Jリーグ 湘南ベルマーレ

元湘南・大宮の指導者が説く!海外移籍で成功する日本人選手の条件「技術以上に…」

湘南ベルマーレ 写真:アフロスポーツ

 湘南ベルマーレ、大宮アルディージャ(現RB大宮アルディージャ)の下部組織でコーチ経験のある倉本和昌氏が、自身のXで「日本人選手が海外で活躍するための条件」について持論を展開し、育成の在り方に一石を投じている。

 倉本氏は投稿の中で、海外で結果を残すために必要な要素として「サッカーの技術以上に適応力が重要である」と指摘。言語や文化、食生活など、競技外の環境変化に対応できるかどうかが、選手のパフォーマンスを左右すると強調した。環境に順応できなければ、どれだけ高い技術を持っていても実力を発揮することは難しいという考えだ。
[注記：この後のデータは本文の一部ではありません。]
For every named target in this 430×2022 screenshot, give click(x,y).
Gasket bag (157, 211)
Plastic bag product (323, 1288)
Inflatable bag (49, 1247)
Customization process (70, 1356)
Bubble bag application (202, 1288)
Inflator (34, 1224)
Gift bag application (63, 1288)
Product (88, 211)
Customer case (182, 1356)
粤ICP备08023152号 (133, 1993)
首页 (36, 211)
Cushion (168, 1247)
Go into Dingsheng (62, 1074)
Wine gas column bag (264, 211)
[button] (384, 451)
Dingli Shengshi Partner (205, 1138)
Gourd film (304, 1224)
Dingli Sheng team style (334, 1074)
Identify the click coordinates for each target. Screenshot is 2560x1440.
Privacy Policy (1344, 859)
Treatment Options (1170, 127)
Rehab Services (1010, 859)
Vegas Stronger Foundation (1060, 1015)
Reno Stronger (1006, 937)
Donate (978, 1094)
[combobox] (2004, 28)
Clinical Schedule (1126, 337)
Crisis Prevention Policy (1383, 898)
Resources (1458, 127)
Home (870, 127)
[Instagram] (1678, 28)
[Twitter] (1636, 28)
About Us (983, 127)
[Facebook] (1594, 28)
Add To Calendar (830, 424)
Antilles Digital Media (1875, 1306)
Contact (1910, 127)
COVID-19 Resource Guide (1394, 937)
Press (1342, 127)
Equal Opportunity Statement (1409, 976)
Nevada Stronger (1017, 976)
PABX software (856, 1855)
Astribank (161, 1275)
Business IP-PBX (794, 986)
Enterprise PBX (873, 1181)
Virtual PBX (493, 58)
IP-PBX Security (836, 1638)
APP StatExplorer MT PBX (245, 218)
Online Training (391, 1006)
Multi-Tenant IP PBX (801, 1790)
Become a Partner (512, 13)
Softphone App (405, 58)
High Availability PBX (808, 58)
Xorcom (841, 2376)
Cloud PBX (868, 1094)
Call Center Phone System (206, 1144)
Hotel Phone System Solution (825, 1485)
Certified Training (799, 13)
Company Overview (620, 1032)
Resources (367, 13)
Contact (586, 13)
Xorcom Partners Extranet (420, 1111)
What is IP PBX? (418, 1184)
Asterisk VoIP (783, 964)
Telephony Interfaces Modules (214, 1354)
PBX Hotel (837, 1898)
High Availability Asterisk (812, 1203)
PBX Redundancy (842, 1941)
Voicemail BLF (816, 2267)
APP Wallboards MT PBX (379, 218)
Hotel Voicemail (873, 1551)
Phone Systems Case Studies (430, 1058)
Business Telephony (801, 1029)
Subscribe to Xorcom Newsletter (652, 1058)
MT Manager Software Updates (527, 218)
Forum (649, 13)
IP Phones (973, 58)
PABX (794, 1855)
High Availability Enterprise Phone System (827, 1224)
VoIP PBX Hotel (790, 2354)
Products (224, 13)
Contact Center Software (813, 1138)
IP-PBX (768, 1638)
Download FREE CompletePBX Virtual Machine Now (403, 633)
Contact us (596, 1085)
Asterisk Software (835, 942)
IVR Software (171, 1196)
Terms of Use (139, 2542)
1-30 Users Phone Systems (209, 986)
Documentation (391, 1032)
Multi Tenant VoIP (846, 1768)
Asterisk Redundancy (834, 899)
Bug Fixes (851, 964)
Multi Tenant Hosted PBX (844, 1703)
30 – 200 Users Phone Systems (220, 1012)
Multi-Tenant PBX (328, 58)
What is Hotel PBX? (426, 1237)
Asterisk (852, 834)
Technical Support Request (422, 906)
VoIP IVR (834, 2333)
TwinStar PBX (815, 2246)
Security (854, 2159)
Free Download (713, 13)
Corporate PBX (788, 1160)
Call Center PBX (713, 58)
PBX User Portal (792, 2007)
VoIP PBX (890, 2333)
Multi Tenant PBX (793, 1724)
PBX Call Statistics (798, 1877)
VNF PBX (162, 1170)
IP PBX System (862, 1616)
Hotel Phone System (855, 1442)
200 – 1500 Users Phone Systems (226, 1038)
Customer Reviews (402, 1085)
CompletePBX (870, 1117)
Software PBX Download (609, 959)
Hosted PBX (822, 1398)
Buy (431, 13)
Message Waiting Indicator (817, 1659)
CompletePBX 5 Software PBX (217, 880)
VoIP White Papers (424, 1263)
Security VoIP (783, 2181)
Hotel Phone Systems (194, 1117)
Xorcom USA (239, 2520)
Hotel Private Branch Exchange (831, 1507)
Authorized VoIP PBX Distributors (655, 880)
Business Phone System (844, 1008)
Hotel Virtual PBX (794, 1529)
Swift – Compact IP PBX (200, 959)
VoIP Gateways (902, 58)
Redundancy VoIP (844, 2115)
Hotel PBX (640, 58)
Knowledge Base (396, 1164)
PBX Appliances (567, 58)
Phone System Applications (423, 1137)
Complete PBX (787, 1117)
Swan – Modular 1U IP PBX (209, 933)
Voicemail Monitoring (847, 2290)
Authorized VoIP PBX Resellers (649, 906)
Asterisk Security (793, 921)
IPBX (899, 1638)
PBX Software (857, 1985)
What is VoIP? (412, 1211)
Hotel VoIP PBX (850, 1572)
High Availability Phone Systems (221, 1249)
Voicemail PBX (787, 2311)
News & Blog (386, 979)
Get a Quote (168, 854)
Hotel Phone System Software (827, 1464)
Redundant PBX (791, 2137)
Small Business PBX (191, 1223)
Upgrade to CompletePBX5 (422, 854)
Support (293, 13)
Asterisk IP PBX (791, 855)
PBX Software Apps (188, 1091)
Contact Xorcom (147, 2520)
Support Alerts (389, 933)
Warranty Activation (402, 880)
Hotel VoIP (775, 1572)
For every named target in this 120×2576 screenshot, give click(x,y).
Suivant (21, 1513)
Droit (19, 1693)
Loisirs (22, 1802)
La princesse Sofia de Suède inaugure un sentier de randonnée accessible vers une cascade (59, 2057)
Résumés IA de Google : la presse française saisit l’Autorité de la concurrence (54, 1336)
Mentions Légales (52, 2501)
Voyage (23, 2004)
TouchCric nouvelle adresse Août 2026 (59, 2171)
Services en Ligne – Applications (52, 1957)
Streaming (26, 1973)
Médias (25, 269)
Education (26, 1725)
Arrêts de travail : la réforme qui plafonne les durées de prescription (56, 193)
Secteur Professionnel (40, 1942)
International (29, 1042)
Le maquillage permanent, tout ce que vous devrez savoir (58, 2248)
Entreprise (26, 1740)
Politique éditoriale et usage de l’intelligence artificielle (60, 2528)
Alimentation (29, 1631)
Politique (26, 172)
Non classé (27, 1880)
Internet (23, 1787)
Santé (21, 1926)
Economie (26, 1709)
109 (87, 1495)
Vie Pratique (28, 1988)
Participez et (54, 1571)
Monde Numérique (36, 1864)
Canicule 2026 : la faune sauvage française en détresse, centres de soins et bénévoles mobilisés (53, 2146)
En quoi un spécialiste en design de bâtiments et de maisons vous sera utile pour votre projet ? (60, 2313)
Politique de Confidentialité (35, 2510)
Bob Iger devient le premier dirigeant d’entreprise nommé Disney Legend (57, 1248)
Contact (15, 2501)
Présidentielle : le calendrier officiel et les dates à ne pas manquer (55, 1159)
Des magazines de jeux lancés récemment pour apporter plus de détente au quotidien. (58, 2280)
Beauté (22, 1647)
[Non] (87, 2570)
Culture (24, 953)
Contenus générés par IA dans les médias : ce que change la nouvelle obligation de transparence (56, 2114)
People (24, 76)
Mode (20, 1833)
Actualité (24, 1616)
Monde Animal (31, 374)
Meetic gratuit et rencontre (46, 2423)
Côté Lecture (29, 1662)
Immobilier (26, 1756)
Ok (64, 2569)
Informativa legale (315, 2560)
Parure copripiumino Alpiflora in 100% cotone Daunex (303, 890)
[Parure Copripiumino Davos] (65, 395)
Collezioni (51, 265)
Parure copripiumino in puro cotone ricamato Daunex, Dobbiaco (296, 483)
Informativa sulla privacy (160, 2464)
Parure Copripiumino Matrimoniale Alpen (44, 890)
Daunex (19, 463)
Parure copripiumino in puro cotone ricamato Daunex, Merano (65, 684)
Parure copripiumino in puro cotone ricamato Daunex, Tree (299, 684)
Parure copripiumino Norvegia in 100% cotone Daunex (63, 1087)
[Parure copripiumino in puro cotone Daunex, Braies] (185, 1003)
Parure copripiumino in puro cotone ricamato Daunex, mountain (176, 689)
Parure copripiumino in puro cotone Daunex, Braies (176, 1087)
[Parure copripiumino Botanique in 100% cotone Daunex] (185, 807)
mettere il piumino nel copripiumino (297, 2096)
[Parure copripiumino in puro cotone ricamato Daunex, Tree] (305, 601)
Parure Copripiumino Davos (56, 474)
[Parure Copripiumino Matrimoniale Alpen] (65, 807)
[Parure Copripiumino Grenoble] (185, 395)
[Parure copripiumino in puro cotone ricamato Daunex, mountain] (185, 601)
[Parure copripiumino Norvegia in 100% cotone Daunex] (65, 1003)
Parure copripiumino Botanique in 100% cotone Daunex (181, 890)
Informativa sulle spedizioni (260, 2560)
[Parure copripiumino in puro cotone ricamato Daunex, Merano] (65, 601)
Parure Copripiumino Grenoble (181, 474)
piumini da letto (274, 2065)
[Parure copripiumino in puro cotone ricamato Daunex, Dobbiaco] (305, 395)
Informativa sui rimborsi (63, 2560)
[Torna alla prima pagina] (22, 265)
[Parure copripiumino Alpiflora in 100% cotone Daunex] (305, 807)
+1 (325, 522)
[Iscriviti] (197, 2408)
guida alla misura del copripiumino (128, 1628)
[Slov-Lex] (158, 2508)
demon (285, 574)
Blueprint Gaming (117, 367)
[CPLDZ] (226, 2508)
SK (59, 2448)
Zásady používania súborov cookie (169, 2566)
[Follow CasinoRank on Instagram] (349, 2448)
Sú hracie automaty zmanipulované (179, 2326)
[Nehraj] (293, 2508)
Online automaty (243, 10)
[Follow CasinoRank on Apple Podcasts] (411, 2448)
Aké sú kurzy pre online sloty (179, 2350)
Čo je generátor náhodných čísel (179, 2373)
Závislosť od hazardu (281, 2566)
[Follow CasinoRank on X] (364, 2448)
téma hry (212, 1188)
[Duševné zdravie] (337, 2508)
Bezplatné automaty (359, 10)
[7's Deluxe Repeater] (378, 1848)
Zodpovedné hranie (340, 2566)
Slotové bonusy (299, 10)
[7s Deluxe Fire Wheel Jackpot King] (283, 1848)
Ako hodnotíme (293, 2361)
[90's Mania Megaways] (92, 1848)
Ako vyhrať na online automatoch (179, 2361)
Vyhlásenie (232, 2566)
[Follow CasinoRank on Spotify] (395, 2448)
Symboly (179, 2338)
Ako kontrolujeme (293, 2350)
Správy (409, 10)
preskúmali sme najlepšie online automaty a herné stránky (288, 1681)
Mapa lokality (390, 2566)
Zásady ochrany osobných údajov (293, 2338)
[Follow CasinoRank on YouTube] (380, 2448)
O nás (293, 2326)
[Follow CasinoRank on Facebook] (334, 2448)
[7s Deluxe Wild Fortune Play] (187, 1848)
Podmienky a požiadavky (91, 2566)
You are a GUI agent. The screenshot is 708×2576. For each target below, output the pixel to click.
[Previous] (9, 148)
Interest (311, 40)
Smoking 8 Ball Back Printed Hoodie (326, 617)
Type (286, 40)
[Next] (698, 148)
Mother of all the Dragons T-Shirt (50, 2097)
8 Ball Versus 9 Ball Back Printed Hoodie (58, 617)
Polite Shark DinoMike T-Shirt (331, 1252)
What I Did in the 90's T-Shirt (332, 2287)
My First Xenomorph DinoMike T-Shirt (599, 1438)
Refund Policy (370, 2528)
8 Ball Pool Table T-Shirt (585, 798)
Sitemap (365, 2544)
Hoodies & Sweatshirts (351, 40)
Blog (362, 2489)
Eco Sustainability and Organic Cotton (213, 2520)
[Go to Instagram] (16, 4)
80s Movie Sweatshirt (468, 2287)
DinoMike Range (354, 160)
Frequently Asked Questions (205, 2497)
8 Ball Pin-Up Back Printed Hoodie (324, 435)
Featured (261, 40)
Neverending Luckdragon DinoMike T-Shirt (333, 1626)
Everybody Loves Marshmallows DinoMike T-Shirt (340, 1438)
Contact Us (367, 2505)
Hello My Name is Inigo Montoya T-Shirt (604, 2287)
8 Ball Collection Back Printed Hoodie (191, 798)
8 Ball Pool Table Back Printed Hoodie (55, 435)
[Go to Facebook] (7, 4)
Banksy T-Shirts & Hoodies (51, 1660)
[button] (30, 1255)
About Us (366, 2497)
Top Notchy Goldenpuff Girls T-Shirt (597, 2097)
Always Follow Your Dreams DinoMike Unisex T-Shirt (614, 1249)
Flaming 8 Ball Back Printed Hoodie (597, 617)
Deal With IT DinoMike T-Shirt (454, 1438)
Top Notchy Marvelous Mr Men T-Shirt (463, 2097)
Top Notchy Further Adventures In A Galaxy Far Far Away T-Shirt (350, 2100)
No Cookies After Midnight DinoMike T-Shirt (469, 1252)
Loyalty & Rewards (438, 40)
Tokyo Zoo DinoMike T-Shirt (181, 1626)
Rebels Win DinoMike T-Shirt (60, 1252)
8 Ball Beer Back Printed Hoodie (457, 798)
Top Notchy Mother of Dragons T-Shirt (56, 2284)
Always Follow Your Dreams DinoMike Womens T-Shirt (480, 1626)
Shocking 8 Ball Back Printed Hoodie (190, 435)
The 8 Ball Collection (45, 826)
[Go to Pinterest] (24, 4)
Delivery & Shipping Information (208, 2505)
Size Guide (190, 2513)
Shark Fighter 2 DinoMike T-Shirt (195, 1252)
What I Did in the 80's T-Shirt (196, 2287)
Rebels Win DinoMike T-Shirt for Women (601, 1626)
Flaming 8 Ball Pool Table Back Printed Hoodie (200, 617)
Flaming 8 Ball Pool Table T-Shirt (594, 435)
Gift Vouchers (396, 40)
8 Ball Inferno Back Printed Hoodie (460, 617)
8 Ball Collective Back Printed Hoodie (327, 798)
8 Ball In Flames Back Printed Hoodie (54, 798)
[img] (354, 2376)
 この見解は、日本人選手の海外進出が加速する現代のサッカー界において、改めて重要な視点を提示している。欧州では、戦術理解や身体能力に加え、コミュニケーション力や精神的な強さが求められる。倉本氏は、言葉が通じない状況でも臆せずチームに溶け込み、文化的な違いを受け入れる柔軟性こそが、国際舞台で成功するための基盤になると説いた。

 さらに、こうした考えは選手だけでなく指導者の役割にも及ぶ。倉本氏は「子どもたちにサッカーが上手くなることだけを求めるのはもったいない」とし、競技力向上と同時に人間的成長を促す指導の必要性を訴える。育成年代においては技術や戦術の習得に加え、異文化適応力や主体性を育む教育が不可欠だという考えを持っているとみられる。

 倉本氏のキャリアは、この思想の背景を理解するうえで重要だ。高校卒業後、プロコーチを志してスペインのバルセロナへ単身留学。現地で5年間にわたり育成年代の指導に携わった後、スペイン北部ビルバオへ拠点を移し、アスレティック・ビルバオの育成メソッドを研究しながら地域クラブで指導経験を積んだ。2009年にはスペイン上級ライセンスを日本人最年少で取得し、帰国後は湘南と大宮のアカデミーでおよそ8年間指導に当たった。

 2018年にはスペインと日本で培った知見をもとに独立し、「指導者の指導者」としてコーチ養成講座を展開。チームの勝利と個人の成長を両立できる指導者育成をテーマに活動している。こうした経験が、単なる戦術論にとどまらない包括的な育成哲学につながっていると言えそうだ。